Thanks to a potent cocktail of production and service delivery capacity in most sectors rising faster than market demand, spiked with e-commerce options that give customers new channel choices and then topped with a dried-up economy, we've got all the makings of a buyer's market where customers, including business flyers, hold the upper hand. And economists don't see the switch from traditional seller's markets to newly created buyer's markets going back any time soon, regardless of what the economy does. That's very bad news for customer abusers like airlines who've grown arrogant after too many years--hell, decades--of telling customers how things are going to be.
So what's a poor airline to do faced with all these adverse conditions? Well, one thing they should have done--and there's a lesson here that applies to companies in many business sectors--is start building bridges with customers when times are good. Because when times are bad in a competitive business, and too many sellers are fighting over too few buyers, customers remember how they've been treated. They remember big-time.
What should airlines be doing going forward? Where do we begin? We could fill a book on that, but everything would come under one heading: You can't get from customers more than you give. Major airlines that don't start adding value to the business traveler's experience aren't going to see much of their lost revenue again. And we're not talking about adding value by spending huge sums the airlines don't have.
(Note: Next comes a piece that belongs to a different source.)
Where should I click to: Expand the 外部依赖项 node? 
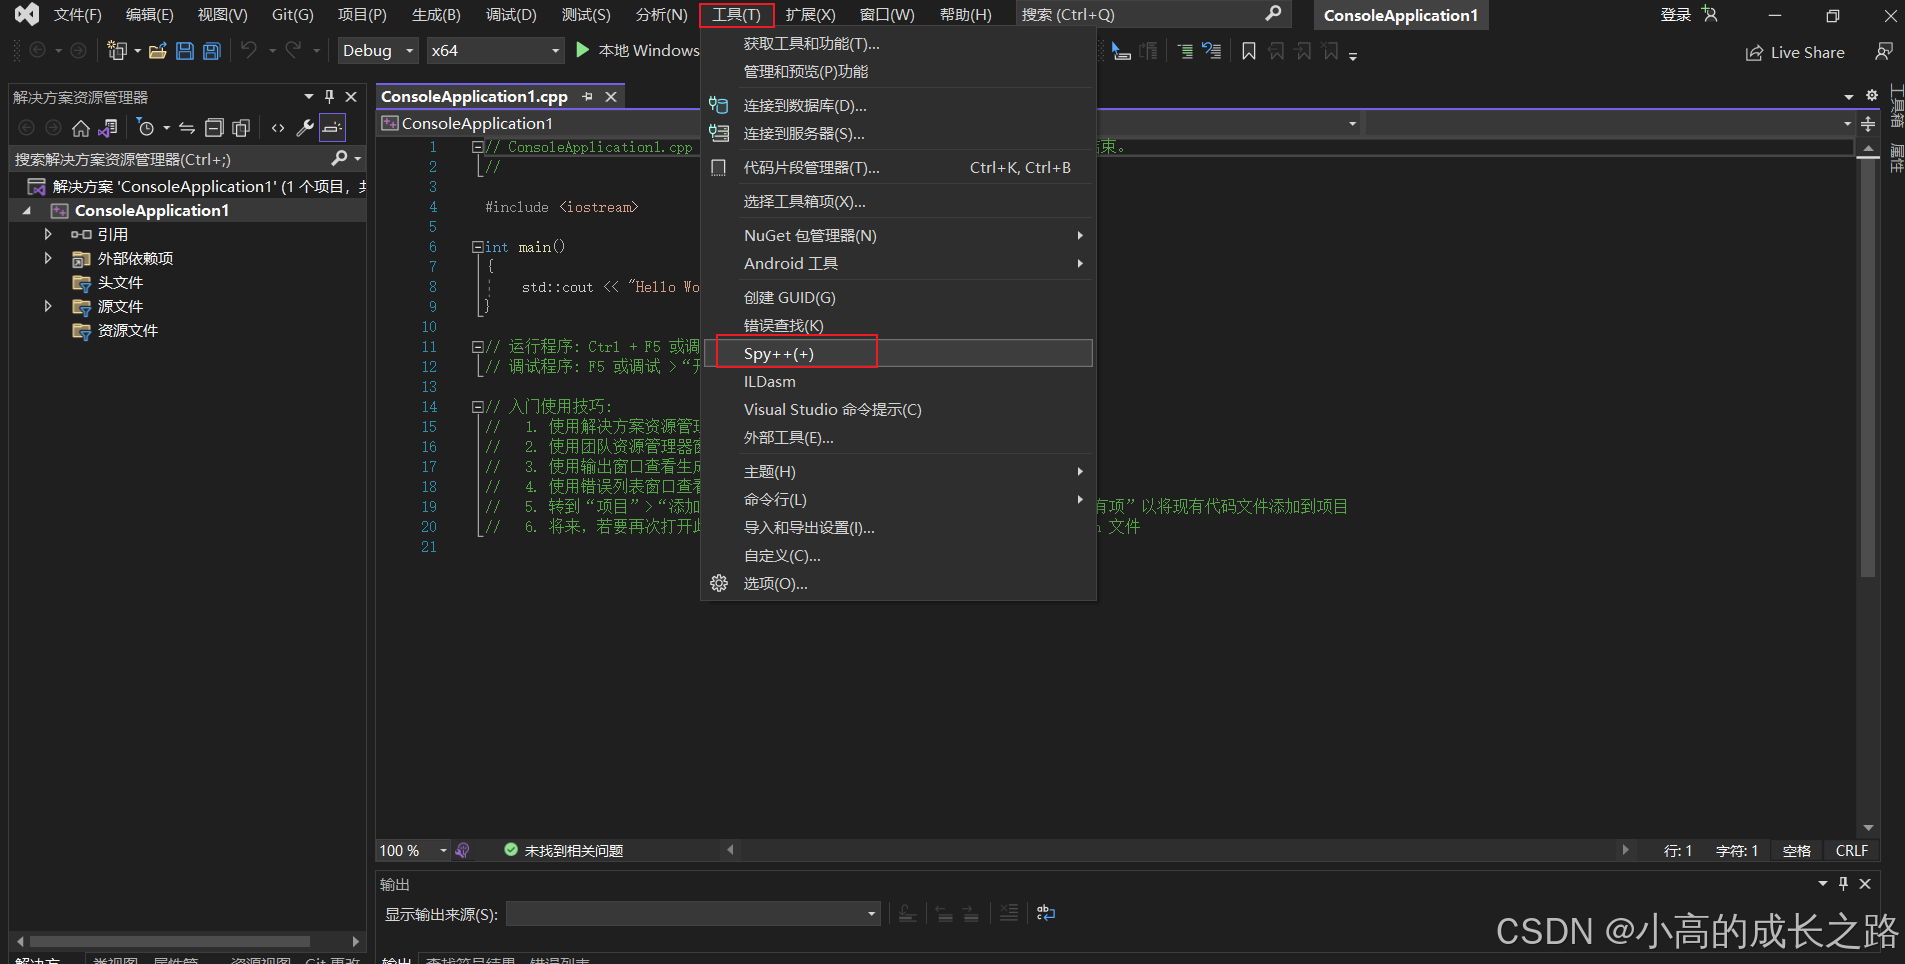(x=47, y=258)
We're talking stuff like rebooking passengers with missed connections, before they even land, on a later flight and on another airline, if necessary. Creating enough space between seats so that normal human beings can sit comfortably. Being honest with customers about late departure times, so they can rebook. You could probably add a whole page of improvements yourself--all of which would help retain current customers and win back old customers. But these improvements won't happen until airlines stop treating their good customers like load factor.
As I'm sure you've guessed, this message isn't for airlines alone. Many more industries are about to go through what the airlines are going through right now--increased customer choice leading to increased customer power that changes the rules of the game. Financial services and car sales are high on my list of prime candidates. Business software is another, including CRM software.
Businesses like those with long records of customer mistreatment had better be picking up those CRM headsets in a hurry. Switch from win-lose with customers to win-win. Build customer-centric strategies. Redesign work flow around customers. Carry out the new work flow with reengineered work processes. And yes, in the majority of cases, support it all with CRM software.
What'll happen if they don't? Hey, just look at where the airlines were--before September 11.